Given data START

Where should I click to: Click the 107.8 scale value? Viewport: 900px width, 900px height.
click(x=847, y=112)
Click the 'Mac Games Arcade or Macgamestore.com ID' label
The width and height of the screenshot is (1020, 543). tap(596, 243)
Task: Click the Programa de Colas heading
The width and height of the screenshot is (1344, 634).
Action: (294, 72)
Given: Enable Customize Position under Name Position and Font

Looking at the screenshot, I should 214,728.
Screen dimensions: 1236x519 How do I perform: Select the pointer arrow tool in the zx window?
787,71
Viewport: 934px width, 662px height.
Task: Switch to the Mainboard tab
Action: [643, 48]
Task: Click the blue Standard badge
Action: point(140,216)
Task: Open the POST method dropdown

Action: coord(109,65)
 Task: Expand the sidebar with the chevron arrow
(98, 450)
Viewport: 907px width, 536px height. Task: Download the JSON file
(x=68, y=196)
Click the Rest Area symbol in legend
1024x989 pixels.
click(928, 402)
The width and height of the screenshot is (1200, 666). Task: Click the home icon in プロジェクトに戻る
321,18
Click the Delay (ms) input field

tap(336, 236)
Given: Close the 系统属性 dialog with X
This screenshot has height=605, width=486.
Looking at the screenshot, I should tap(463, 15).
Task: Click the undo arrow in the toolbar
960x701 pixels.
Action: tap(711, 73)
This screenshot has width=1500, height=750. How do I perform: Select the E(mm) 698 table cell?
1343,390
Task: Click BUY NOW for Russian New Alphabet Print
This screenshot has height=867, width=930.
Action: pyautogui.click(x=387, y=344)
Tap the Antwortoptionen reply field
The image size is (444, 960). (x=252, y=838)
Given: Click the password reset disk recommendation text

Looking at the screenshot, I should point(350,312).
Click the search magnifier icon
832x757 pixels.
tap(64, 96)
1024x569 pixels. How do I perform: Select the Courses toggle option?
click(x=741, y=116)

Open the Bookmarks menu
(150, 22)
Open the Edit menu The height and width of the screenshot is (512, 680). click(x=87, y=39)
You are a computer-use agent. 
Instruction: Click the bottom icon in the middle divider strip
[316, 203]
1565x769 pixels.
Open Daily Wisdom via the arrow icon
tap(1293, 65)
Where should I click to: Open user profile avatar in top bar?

Given data END

Word for word, write out the entire listing once more.

**Response to the exercise:**
Where should I click to: Click the 107.8 scale value? Viewport: 900px width, 900px height.
click(x=847, y=112)
Click the 'Mac Games Arcade or Macgamestore.com ID' label
The width and height of the screenshot is (1020, 543). tap(596, 243)
Task: Click the Programa de Colas heading
The width and height of the screenshot is (1344, 634).
Action: (294, 72)
Given: Enable Customize Position under Name Position and Font

Looking at the screenshot, I should 214,728.
Screen dimensions: 1236x519 How do I perform: Select the pointer arrow tool in the zx window?
787,71
Viewport: 934px width, 662px height.
Task: Switch to the Mainboard tab
Action: [643, 48]
Task: Click the blue Standard badge
Action: point(140,216)
Task: Open the POST method dropdown

Action: coord(109,65)
 Task: Expand the sidebar with the chevron arrow
(98, 450)
Viewport: 907px width, 536px height. Task: Download the JSON file
(x=68, y=196)
Click the Rest Area symbol in legend
1024x989 pixels.
click(928, 402)
The width and height of the screenshot is (1200, 666). Task: Click the home icon in プロジェクトに戻る
321,18
Click the Delay (ms) input field

tap(336, 236)
Given: Close the 系统属性 dialog with X
This screenshot has height=605, width=486.
Looking at the screenshot, I should tap(463, 15).
Task: Click the undo arrow in the toolbar
960x701 pixels.
Action: tap(711, 73)
This screenshot has width=1500, height=750. How do I perform: Select the E(mm) 698 table cell?
1343,390
Task: Click BUY NOW for Russian New Alphabet Print
This screenshot has height=867, width=930.
Action: pyautogui.click(x=387, y=344)
Tap the Antwortoptionen reply field
The image size is (444, 960). (x=252, y=838)
Given: Click the password reset disk recommendation text

Looking at the screenshot, I should point(350,312).
Click the search magnifier icon
832x757 pixels.
tap(64, 96)
1024x569 pixels. How do I perform: Select the Courses toggle option?
click(x=741, y=116)

Open the Bookmarks menu
(150, 22)
Open the Edit menu The height and width of the screenshot is (512, 680). click(x=87, y=39)
You are a computer-use agent. 
Instruction: Click the bottom icon in the middle divider strip
[316, 203]
1565x769 pixels.
Open Daily Wisdom via the arrow icon
tap(1293, 65)
Where should I click to: Open user profile avatar in top bar?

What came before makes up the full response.